I devoured that show as a kid.

For the uninitiated, The Electric Company was an educational (and very funny) show on PBS in the ’70s. It was aimed at kids who had aged out of Sesame Street, which was still new at the time. This was back when most of the country had only four channels on TV, and the internet hadn’t hit the general population at all. It was very much of its time, as YouTube clips demonstrate, but that was part of what made it fun.

As did the cast. To this day, I can’t see Rita Moreno without hearing, “HEY, YOU GUYS!” in my head. And while the world may consider Morgan Freeman a serious film actor, to me, he’ll always be Easy Reader. (He also made a much better vampire than Bela Lugosi did, for the record.) When I discovered Tom Lehrer in high school, I recognized the voice from the “silent e” song.

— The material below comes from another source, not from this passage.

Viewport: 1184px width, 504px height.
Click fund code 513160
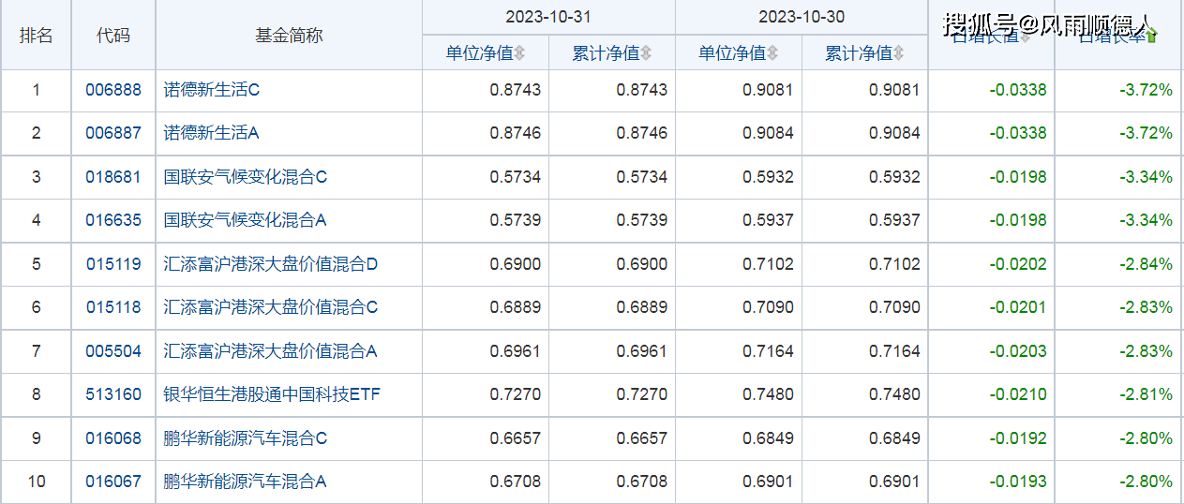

The Electric Company had enough adult humor in it that parents could enjoy it. I remember Mom cracking up to “Fargo North, Decoder” and me having no idea why. The humor was always gentle, but some of the jokes went over the kids’ heads. Looking back, I consider that a strength. Kids’ shows that adults can also watch and enjoy -- as opposed to, say, Elmo -- offer the possibility of everyone laughing together.

The Electric Company came on after Mr. Rogers, right before dinner. It was a series of skits and animations, some of which were more clever than they had any right to be. The two silhouettes of faces speaking parts of words to each other, while the letters appeared on the screen, still strike me as the most effective phonics instruction ever. I can still hum the tune that went along with it.

Without ever spelling it out, as far as I remember, the show was very much about diversity. It had a multiracial cast with all sorts of styles, and the cast would inhabit characters without much concern about who played what. The diversity was of the ’70s public television variety -- no openly gay characters, for instance -- but it was a lot more mixed than my block was. It was an early clue that my suburban street was not all there was to the world.

Sometime in the 2000s, it came out on DVD. I bought a compilation, hoping my kids would find it as much fun as I did. They didn’t. As far as they were concerned, it was an artifact of an ancient civilization, before CGI. It was about as relevant for them as Howdy Doody was for me. They were much more about Curious George and Blue’s Clues and Arthur and iCarly.

So it goes. Maybe you had to be there. But for those of us who were -- the few, the proud, the Gen Xers out there -- it was unabashedly great. And I can still sing the “silent e” song.